(Collected data entries)
BEGIN
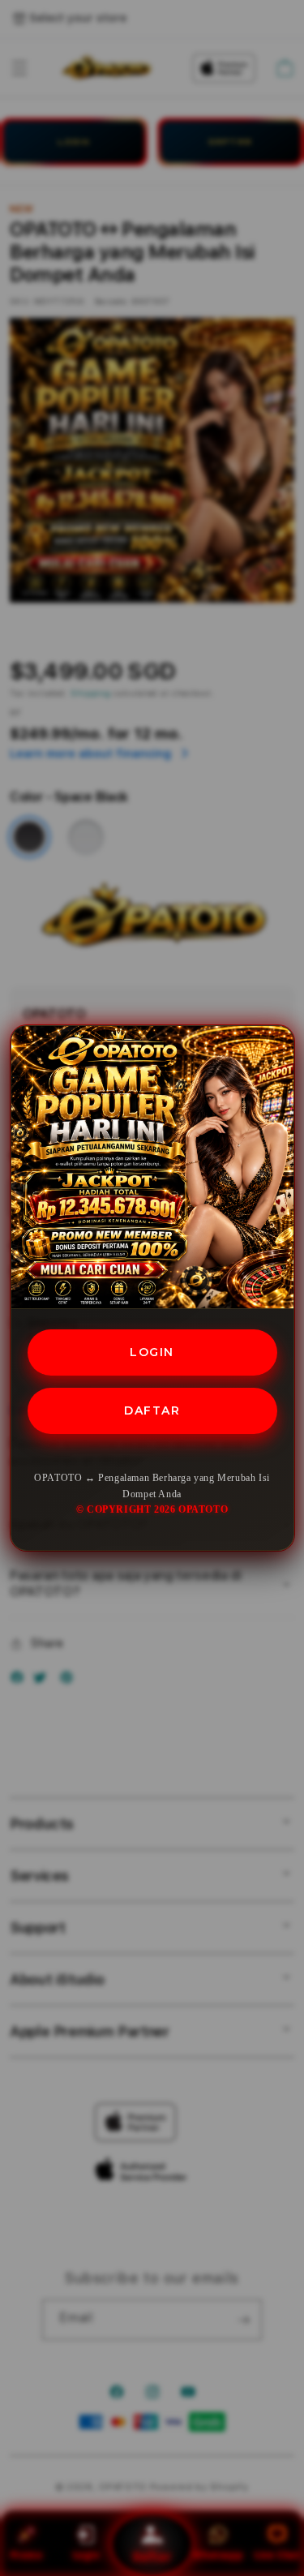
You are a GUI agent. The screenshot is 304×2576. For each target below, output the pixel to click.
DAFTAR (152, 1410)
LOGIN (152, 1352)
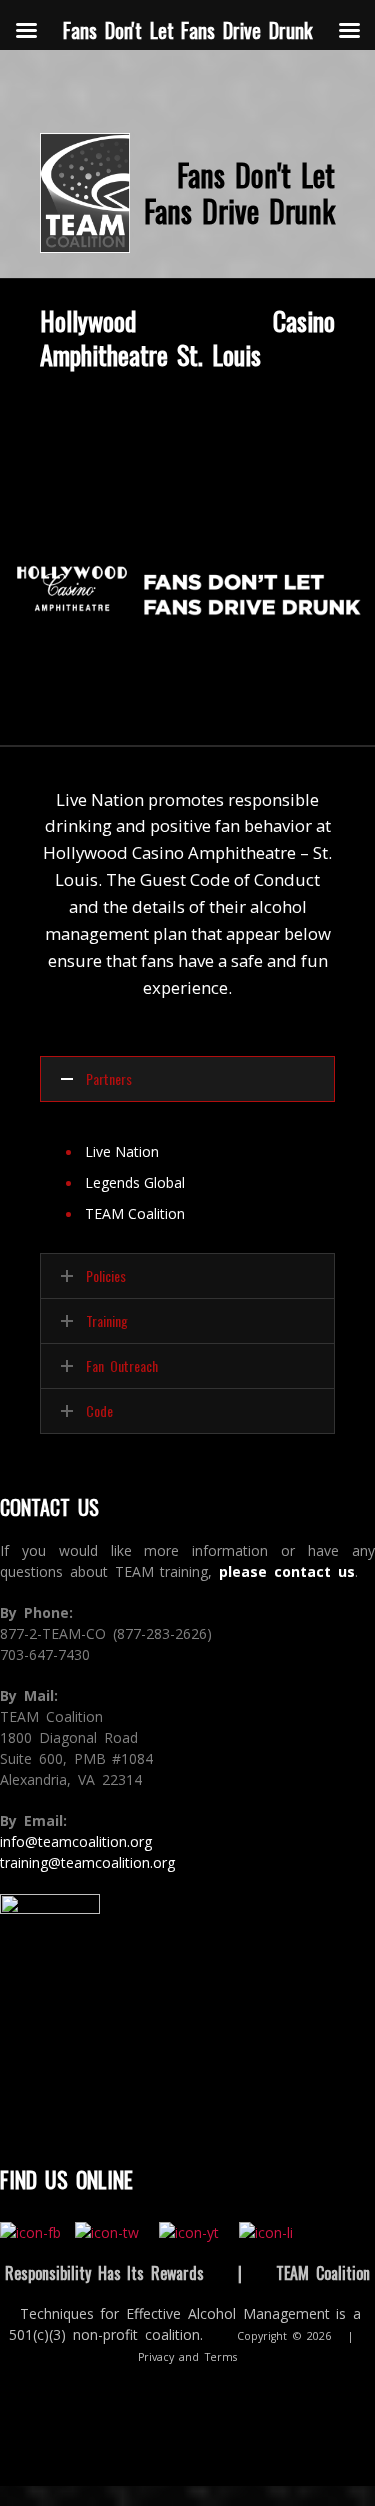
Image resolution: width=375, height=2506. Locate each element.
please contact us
END
_Exercise requirements_. Print the entries above word for word, without pictures.

_Written answer_.
You are a GUI agent. The screenshot is 304×2576. For each target below, output the pixel to click.
DAFTAR (152, 1410)
LOGIN (152, 1352)
Image resolution: width=375, height=2506. Locate each element.
please contact us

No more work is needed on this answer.